It occurs to me, just now, that it is October. That means it has been seven years that I have done this navel-gazing that is called “blogging.” Real people don’t blog anymore. They tweet. And Instagram. And ask.fm, if they are 14 and in the mood to bully. Or maybe they just exist.
I exist. Still. What propelled me to blog seven years ago is not what propels me to blog now. (I find it curious that it took me three times to spell “blog” correctly. Instead, I typed “glob.” Twice. Is that what blogging really is?)
When I started, it was to keep family far away updated on the goings-on of my offspring, none of whom had yet hit double-digits.

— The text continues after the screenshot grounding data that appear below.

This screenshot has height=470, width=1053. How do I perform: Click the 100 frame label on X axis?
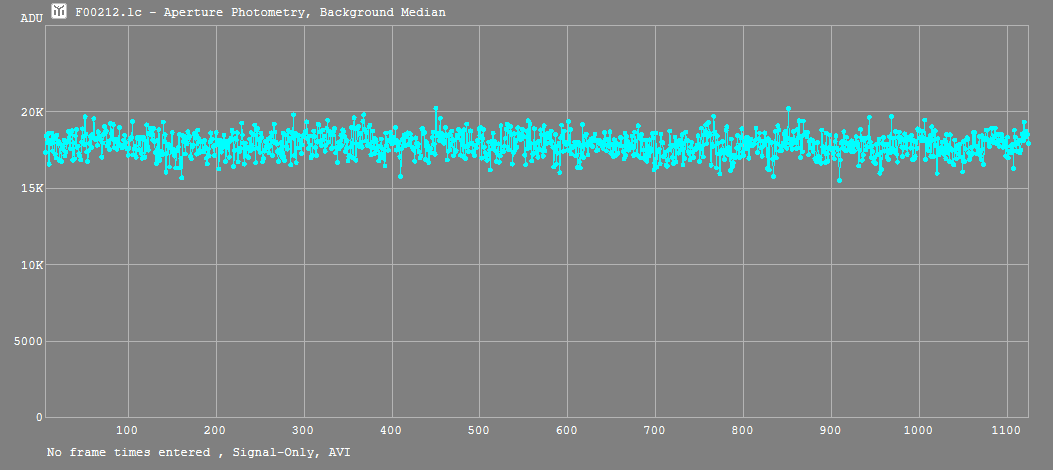click(x=127, y=430)
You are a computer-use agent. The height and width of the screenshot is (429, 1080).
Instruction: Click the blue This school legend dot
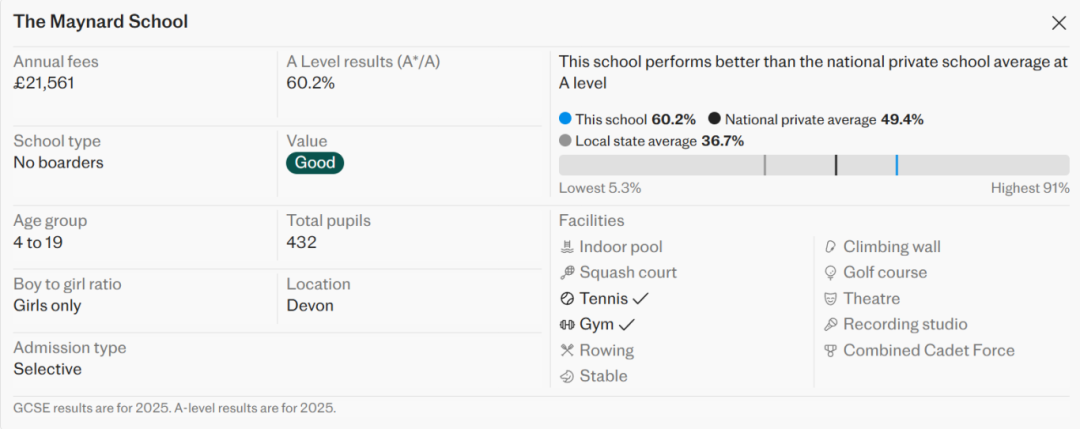[565, 119]
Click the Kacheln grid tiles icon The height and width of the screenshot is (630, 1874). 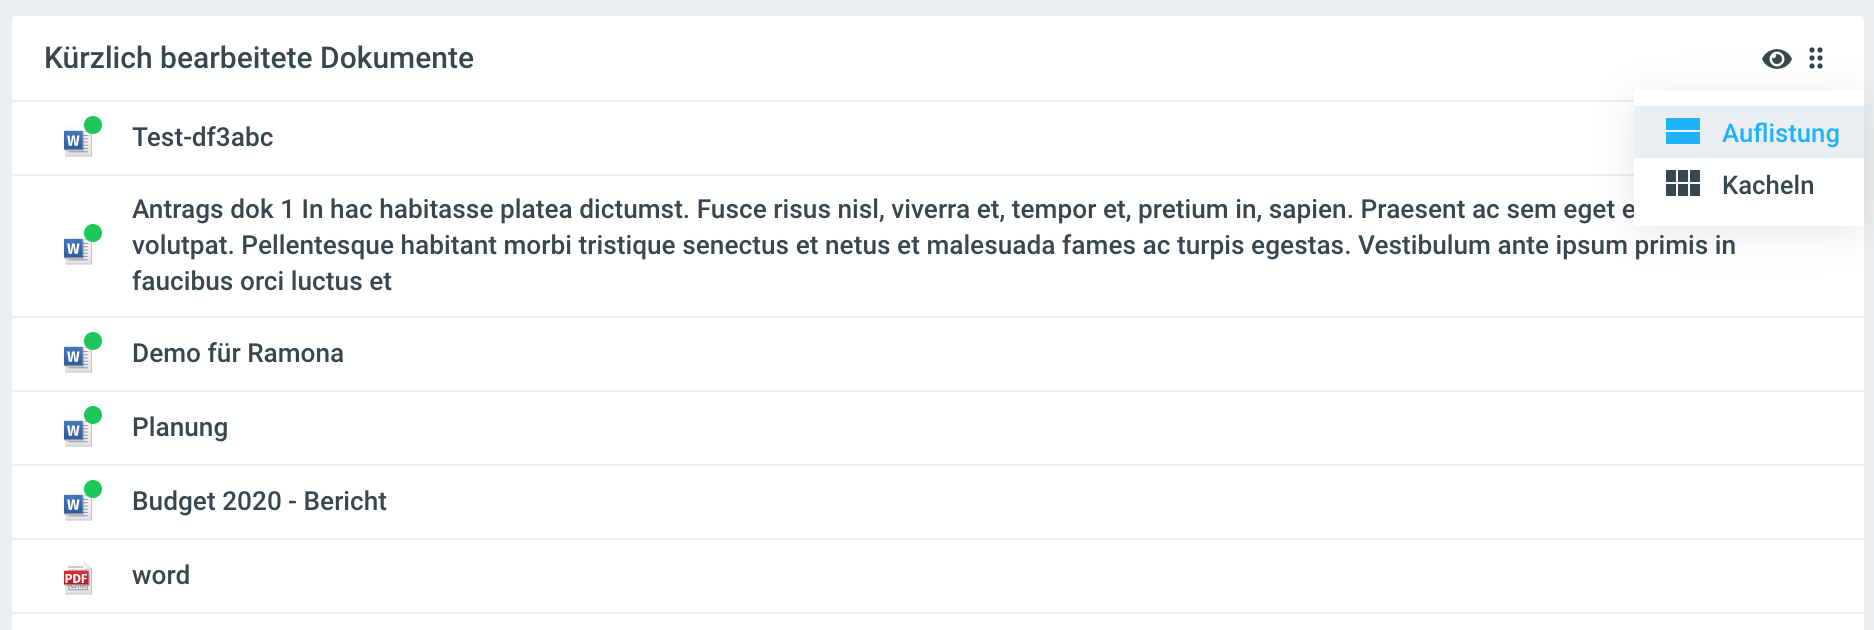click(1682, 184)
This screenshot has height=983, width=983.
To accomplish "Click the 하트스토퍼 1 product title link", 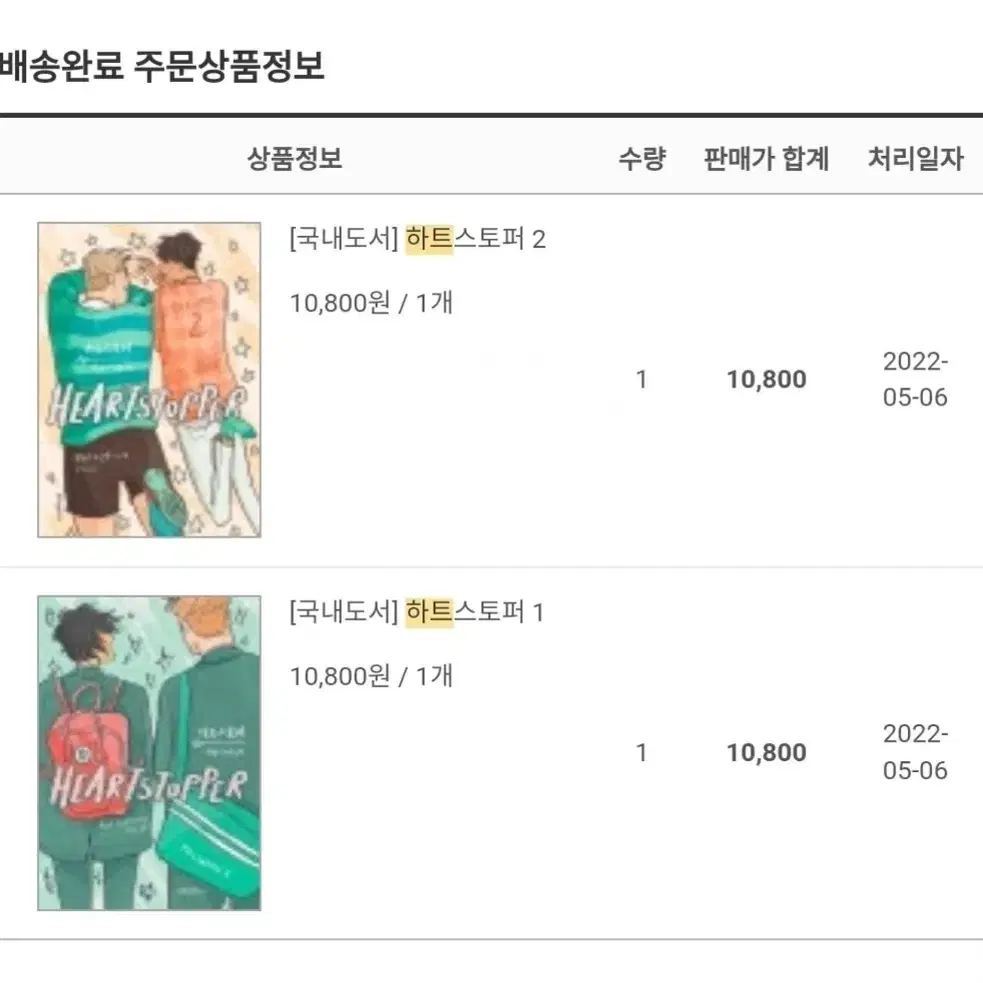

But only just barely. That 9-year-old-nearly-10 is now nearly 17. And the best I can give him and his 15-year-old sister and 11-year-old brother is nothing more than archives.
This is me. Only me. It is who I am. It is who you need to know when you see a therapist at 25 or 32 or 46. Fallible beyond belief. I cannot emphasize that enough. Your mother is merely mortal, a condition you have surely come to recognize.
But that me continues, until the end of my time, to love you unashamedly, unabashedly, passionately until that asteroid hits in sometime in the 2800s, earth time.
I would give anything to believe that I will live on in you. That you will live on in me. But we won’t. Because we will end, and with atoms dispersed throughout this planet, we will grasp that asteroid. And our atoms will go on.
But we will not. I will not. You will not.
The worst part? I accept that. Will you?